Dans un entretien marquant, Lansana Gagny Sakho, président du Conseil d’administration de l’APIX, a livré son analyse sur les tensions persistantes au sein du paysage politique nigérien. Invité d’une émission matinale, il a détaillé les raisons de sa rupture avec Ousmane Sonko, tout en réaffirmant son attachement indéfectible aux valeurs républicaines. « J’ai rejoint le projet politique porté par Pastef à l’origine, non par adhésion aveugle, mais parce que les hommes qui le portaient m’inspiraient confiance », a-t-il confié, soulignant un choix guidé par des convictions profondes plutôt que par des ambitions personnelles.
Après l’alternance politique, Lansana Gagny Sakho a décliné une proposition de nomination stratégique au ministère de l’Eau et de l’Assainissement. Une décision mûrement réfléchie, selon lui : « Un poste ne vaut pas la trahison de ses principes.
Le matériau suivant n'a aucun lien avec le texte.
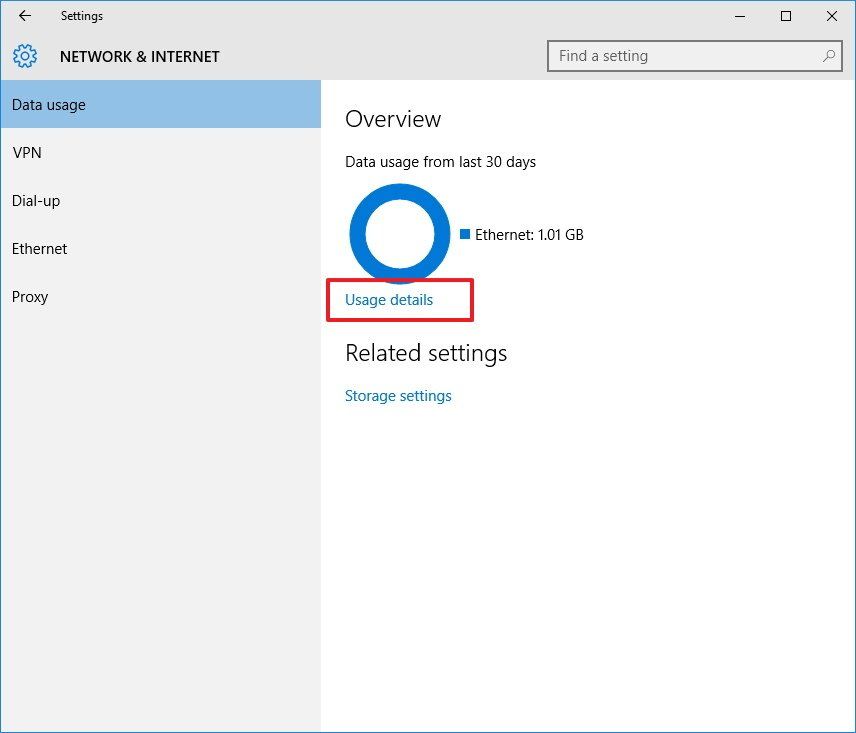This screenshot has height=733, width=856.
Task: Click the red highlighted Usage details area
Action: tap(400, 299)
Ce refus m’a permis de préserver mon intégrité et d’incarner une fidélité sans faille à la République ». Une posture qui, selon ses dires, lui a valu une séparation sereine d’avec le mouvement Pastef, sans amertume ni regret.
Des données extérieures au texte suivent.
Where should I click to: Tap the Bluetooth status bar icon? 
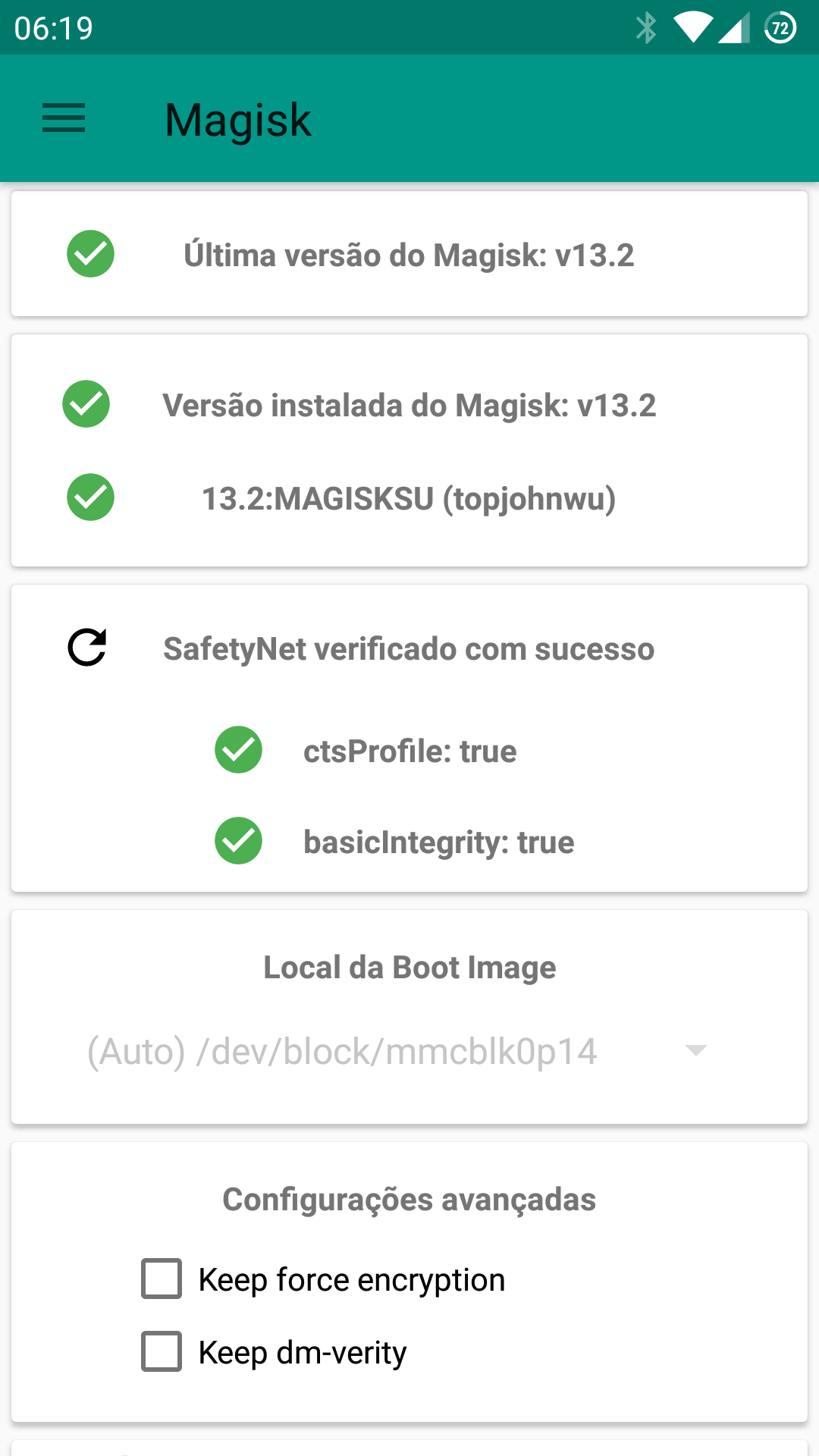coord(646,28)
Un désaccord idéologique sur la vision de l’État
Le président de l’APIX n’a pas hésité à pointer du doigt les divergences fondamentales qui l’opposent à Ousmane Sonko. Pour lui, ce dernier n’a, à aucun moment, épousé la cause républicaine. « Il n’a jamais choisi la République », a-t-il lancé, critiquant ouvertement les prises de position publiques du leader de Pastef. Il cite notamment une déclaration controversée faite alors que le président Diomaye Faye effectuait une tournée diplomatique aux États-Unis puis en Chine. Sonko y avait alors dénoncé un manque d’autorité de l’État, des propos jugés inopportuns et malvenus par Lansana Gagny Sakho, qui y voit une atteinte directe à la crédibilité du chef de l’État.
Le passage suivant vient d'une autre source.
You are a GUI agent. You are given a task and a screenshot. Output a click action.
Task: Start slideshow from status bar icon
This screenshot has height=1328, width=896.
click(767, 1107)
Pour lui, la responsabilité d’un responsable politique ne se limite pas à critiquer, mais doit s’inscrire dans une logique de construction et de renforcement des institutions. « Le choix politique, c’est d’abord préserver l’État et ses mécanismes », a-t-il martelé, tout en reconnaissant que des défis ont marqué le fonctionnement des institutions « des deux côtés ».
Justice et magistrats : une réforme sous les projecteurs
L’ancien allié de Pastef a également abordé la question sensible du ministère de la Justice, un secteur au cœur des tensions récentes. Il a évoqué le départ de l’ancien ministre Ousmane Diagne, connu pour avoir affirmé devant l’Assemblée nationale que personne ne pouvait le manipuler. Une déclaration, selon Lansana Gagny Sakko, qui cachait en réalité une volonté de contrôle politique sur les magistrats. « On a tenté d’installer un ministre plus malléable pour influencer les décisions de justice, mais c’était méconnaître la réalité : les magistrats ne sont pas des pantins », a-t-il souligné, saluant au passage la résilience de l’institution judiciaire face aux pressions.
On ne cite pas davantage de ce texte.